When to seek help for allergies
If very mild symptoms come and go quickly, take note of what happened and what may have caused it. Did your baby visit a new park or a home with a pet? Did they recently try a new food? Did you switch detergents or start using a new cleaning product in the home? Temporary, mild symptoms don’t require a doctor’s visit, but they are worth remembering for your baby’s next appointment or if you notice those signs again. If symptoms don’t subside within a day or they worsen, however, call your pediatrician’s office and explain what you’ve observed. The same advice holds for a reaction to a new medication. An immediate reaction, even a mild one, should prompt a call to the pediatrician. If signs of anaphylaxis emerge, call your local emergency services and treat it as a medical emergency. Don’t hesitate, as anaphylaxis can be life-threatening.
How to treat allergies in babies
The main treatment for a baby allergy is to eliminate exposure to the allergen. For example, if cat fur is the culprit, then you’ll have to keep your baby away from the neighbor’s kitty. If milk is the problem, you’ll need to adjust your diet if you’re breastfeeding or your baby’s diet accordingly. If you’re nursing, some allergens in your diet may be reaching your baby through breast milk. However, the benefits to your baby’s immune system that come from nursing (at least through the first six months) usually outweigh any indirect exposure to possible allergens. Medications containing antihistamines are among the most common drugs used to treat allergies. Antihistamines help minimize allergic reactions. However, most antihistamines aren’t recommended for children under the age of 2. Check with your doctor before using any medication for a baby’s allergic reaction, and be sure to read the warning labels on any medication. Hydrocortisone cream (Cortizone) may be helpful in treating reactions on your baby’s skin.

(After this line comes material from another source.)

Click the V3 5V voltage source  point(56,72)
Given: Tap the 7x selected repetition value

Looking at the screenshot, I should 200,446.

But again, check with your pediatrician before using a new medication on your baby, even ones that are available over the counter. If anaphylaxis is a risk due to a severe food or insect allergy, then your doctor should prescribe you emergency epinephrine (EpiPen), which can be administered immediately with an injection into the skin. The medication can control symptoms until your baby receives emergency medical care.

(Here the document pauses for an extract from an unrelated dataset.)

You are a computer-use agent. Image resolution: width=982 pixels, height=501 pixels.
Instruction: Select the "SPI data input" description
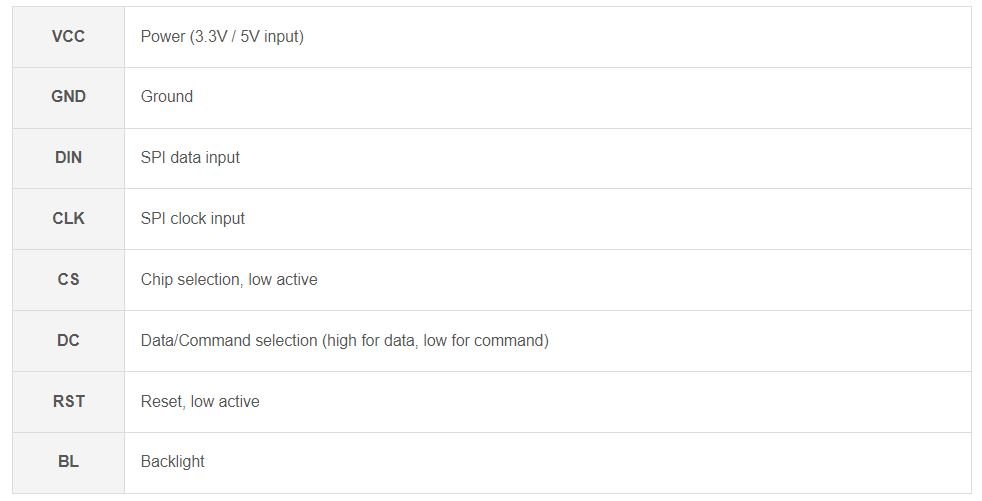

Baby allergies can be managed, but you may need to make some adjustments to your daily routine. Food allergies can mean changing the diet for everyone in the home. You’ll also need to be especially alert for symptoms because a baby or anyone with one allergy is more likely to have additional allergies. Work with your pediatrician, an allergist, and anyone who looks after your baby, such as a day care center or babysitter, to help manage your baby’s allergies.